Deixa ficar comigo a madrugada,
para que a luz do Sol me não constranja.
Numa taça de sombra estilhaçada,
deita sumo de lua e de laranja.
Arranja uma pianola, um disco, um posto,
onde eu ouça o estertor de uma gaivota...
Crepite, em derredor, o mar de Agosto...
E o outro cheiro, o teu, à minha volta!
Depois, podes partir. Só te aconselho
que acendas, para tudo ser perfeito,
à cabeceira a luz do teu joelho,
entre os lençóis o lume do teu peito...
Podes partir. De nada mais preciso
para a minha ilusão do Paraíso.
A Secreta Viagem
No barco sem ninguém, anónimo e vazio,
ficámos nós os dois, parados, de mão dada…
Como podem só dois governar um navio?
Melhor é desistir e não fazermos nada!
Sem um gesto sequer, de súbito esculpidos,
Tornamo-nos reais, e de Madeira, à proa…
Que figures de lenda! Olhos vagos, perdidos…
Por entre nossas mãos, o verde mar se escoa…
Aparentes senhores de um barco abandonado,
nós olhamos, sem ver, a longínqua miragem…
Aonde iremos ter? – Com frutos e pecado,
Se justifica, enflora, a secreta viagem!
Agora sei que és tu quem me fora indicada.
O resto passa, passa…alheio aos meus sentidos.

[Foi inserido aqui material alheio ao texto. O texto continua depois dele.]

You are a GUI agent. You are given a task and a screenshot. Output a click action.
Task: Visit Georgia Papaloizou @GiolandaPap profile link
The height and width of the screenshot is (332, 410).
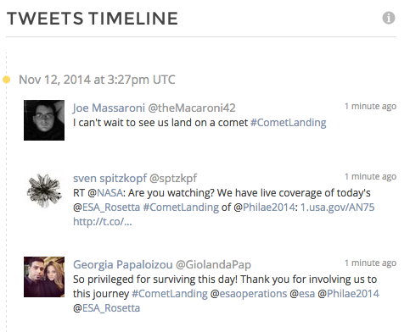coord(162,264)
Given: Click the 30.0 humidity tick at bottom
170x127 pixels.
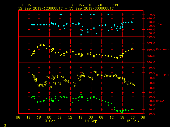Looking at the screenshot, I should coord(152,114).
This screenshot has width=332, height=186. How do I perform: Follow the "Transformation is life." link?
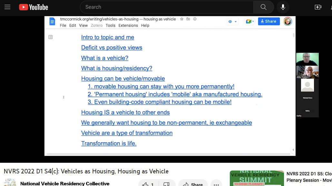109,143
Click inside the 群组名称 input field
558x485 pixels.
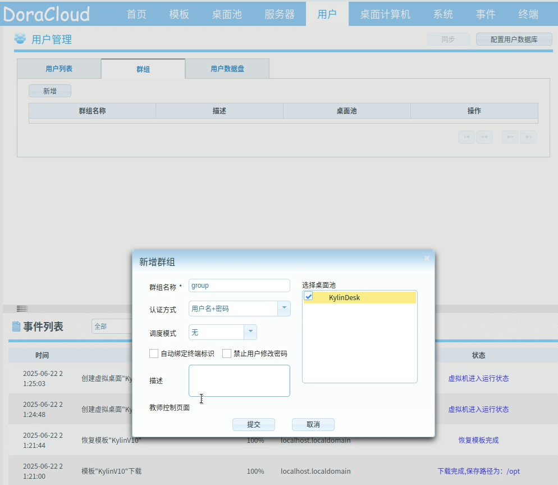coord(239,285)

- Desfeitos num rochedo ou salvos na enseada,
A eternidade é nossa, em Madeira esculpidos!
Rangia entre nós dois a música da areia
Rangia entre nós dois a música da areia
como se fosse Agosto a dedilhar um sistro
Agora está fechada a casa onde te amei
onde à noite uma vez devagar te despiste
Floresça o clavicórdio em pleno mês de Outubro
Na harpa de Setembro entrelaçou-se a vinha
A que vem de repente entre os dois este muro
feito de solidão de sal de marés vivas
Podia conjurar-te a que não me esquecesses
mas é longe do Mar que os navios são tristes
De que serve o convés com a sombra das redes
Quis a tua nudez Não quis que te despisses
Paisagem
Desejei-te pinheiro à beira-mar
para fixar o teu perfil exacto.
Desejei-te encerrada num retrato
para poder-te comtemplar.
Desejei que tu fosses sombra e folhas
no limite sereno desta praia.
E desejei:
Mas frágil e humano grão de areia
não me detive à tua sombra esguia.
(Insatisfeito, um corpo rodopia
na solidão que te rodeia.)
Inscrição sobre as ondas
Mal fora iniciada a secreta viagem,
Um deus me segredou que eu não iria só.
Por isso a cada vulto os sentidos reagem,
Supondo ser a luz que o deus me segredou.
Poemas: David Mourão-Ferreira
Fotografia: National Geographic
5 comentários:
AH! Afinal eles existem... e assim com estas palavras todas a embrulharem-se na paisagem!!!!!
Não digas a mais ninguém....
eu vou para lá pé ante pé e depois mando notícias!!!!
Bjkas!!!
É bom acordar e ler que o amor existe de forma tão intensa e que tem lugares tão belos para ser vivido. Obrigado, Papagueno. Um beijinho, começa bem o teu dia, a tua semana.
Adoro estes poemas de amor de DMF e escolheste imagens belíssimas:)
Beijos
Paraísos sim, os que aqui deixas, de palavras e de imagens. Gosto tanto, tanto!
E sabe bem rel~e-los mesmo conhecendo.É um prazer que se dobra.
(não comento lá em cima , esqueci-me dos óscares ... e até me esquecia que o blogue fazia um ano , quem se lembrou foi alguém nque comentou no post de ontem e fez-se luz á tardinha! Não tenho emenda, datas não são mesmo comigo)
Beijinhos
Magnifica compilação dupla, de belas fotos do NG para inspirados poemas de Mourão Ferreira, o poeta português que mais enalteceu a mulher na sua vertente sexual, na minha sujectiva opinião, claro está.